Military personnel face some unique "hassle factors." Consider a standard civilian HMO requirement: pre-authorizations for specialty care. In Tricare, "some regions do them; some regions don't; some regions do them for certain procedures but not for others," said longtime advocate for military families Sydney Hickey. "When you move, how are you supposed to know?"

No population moves more often than the active-duty military. While their Tricare coverage no longer lapses en route-initially the system required them to disenroll on departure from their old region, then re-enroll on arrival in the new, a cause of countless headaches-they still must learn a new region's house rules every few years, or more often, if, for instance, they have a child away at college.

Military families also complain about being bogged down frequently in administrative trivia, particularly in the communication between the military system and the private providers under Tricare. While about three-quarters of all care is still provided in military hospitals and clinics, the remainder is provided by civilians. Since the civilians provide a disproportionate share of specialty care, the more serious a family's medical problems become, the more maddening the bureaucracy becomes.

"You've got a chest cold or something, that's not a problem," said Maj. Matthew Sambora, of Hanscom Air Force Base in Massachusetts. "[But] when you go through the referral process, the amount of bureaucracy that is required for you to get to the care you need is really just unbelievable," he stated. "I've got a binder full of documentation going back and forth ... resolving a billing dispute between the hospital and Tricare."

Felix Alvarado, an under-65 retired Air Force chief master sergeant in Texas, had to fight off collection agencies "three or four times" after Tricare inadvertently dropped him from the rolls. He bought private-sector coverage "the first chance I got."

Such reimbursement battles do not endear Tricare to civilian doctors either, who complain that they don't get paid on time. At one point, recalled Pat Evans of the Taylor-Jones-Haskell County Medical Society in Texas, "we had physicians who had not been paid in six months or longer." Some providers have stopped taking Tricare altogether. Even in the Pacific Northwest, the longest-running and arguably best-managed region, more than 20,000 patients had to find new coverage after the Group Health Cooperative there pulled out of the Tricare network last year, citing burdensome regulations and low reimbursement rates.

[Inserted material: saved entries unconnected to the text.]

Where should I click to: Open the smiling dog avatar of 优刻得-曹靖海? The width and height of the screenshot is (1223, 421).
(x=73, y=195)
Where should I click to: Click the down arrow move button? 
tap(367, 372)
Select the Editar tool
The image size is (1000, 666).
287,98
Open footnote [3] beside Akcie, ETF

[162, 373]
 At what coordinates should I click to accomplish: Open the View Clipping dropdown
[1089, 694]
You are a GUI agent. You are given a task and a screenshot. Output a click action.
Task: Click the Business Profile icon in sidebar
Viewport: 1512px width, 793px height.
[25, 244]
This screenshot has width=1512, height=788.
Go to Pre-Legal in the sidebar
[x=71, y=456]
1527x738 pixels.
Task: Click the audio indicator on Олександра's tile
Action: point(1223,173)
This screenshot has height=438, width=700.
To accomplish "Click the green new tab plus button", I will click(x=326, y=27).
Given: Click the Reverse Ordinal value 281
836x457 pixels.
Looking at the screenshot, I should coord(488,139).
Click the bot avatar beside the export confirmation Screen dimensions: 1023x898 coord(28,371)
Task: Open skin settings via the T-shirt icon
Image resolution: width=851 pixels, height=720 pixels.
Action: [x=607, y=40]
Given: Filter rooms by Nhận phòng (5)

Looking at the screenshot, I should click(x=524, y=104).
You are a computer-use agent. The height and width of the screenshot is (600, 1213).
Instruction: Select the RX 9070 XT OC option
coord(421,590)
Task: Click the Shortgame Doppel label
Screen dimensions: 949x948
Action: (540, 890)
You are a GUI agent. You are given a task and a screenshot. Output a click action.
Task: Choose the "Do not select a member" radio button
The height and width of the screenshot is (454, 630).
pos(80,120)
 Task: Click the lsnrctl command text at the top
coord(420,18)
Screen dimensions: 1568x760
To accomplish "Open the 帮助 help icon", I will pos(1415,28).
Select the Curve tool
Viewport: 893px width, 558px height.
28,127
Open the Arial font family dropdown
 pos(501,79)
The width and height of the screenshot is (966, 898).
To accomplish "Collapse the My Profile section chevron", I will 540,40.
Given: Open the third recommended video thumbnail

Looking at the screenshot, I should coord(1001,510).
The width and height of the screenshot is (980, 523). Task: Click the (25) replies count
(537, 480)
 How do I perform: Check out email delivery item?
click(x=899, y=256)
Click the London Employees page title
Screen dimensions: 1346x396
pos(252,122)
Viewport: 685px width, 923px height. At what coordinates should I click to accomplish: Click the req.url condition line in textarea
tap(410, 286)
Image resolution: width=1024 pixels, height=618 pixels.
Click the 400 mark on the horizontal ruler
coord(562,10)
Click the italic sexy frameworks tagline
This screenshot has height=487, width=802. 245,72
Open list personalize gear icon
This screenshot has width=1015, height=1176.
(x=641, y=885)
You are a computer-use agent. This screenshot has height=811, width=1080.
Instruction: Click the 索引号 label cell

Just as local doctors complain that they are not being paid properly by the regional contractors, the contractors complain that they are not being paid by the Pentagon. "The mechanism for paying contractors was designed many years ago," said Jim Woys, senior vice president of Foundation Health Federal Services, one of the regional Tricare contractors. "[It] doesn't fit today's environment."

The Pentagon is finalizing a new Tricare contract, underpinned by more-flexible regulations and better databases, that it hopes will prevent reimbursement problems in the future. But the contractors still claim hundreds of millions of dollars in past overruns. For now, these claims remain in negotiation-and off budget. That's more money the Pentagon may have to request from Congress. "We may well have to send up a budget amendment," said Pentagon Comptroller William J. Lynn. Even optimistic Defense officials talk in terms of at least a $216 million shortfall in health funding next year. That will require a congressional bailout before addressing any of the system's structural problems that affect the lives of active-duty families and retirees.

If reform is too cautious, disappointed troops may quit. If reform is too radical, it might disrupt the delicate balance between wartime readiness and peacetime welfare. And if reform tries to meet both missions at once, it may cost more than the country can afford. The health of the armed forces is on the operating table. The delicate operation is up to Congress now.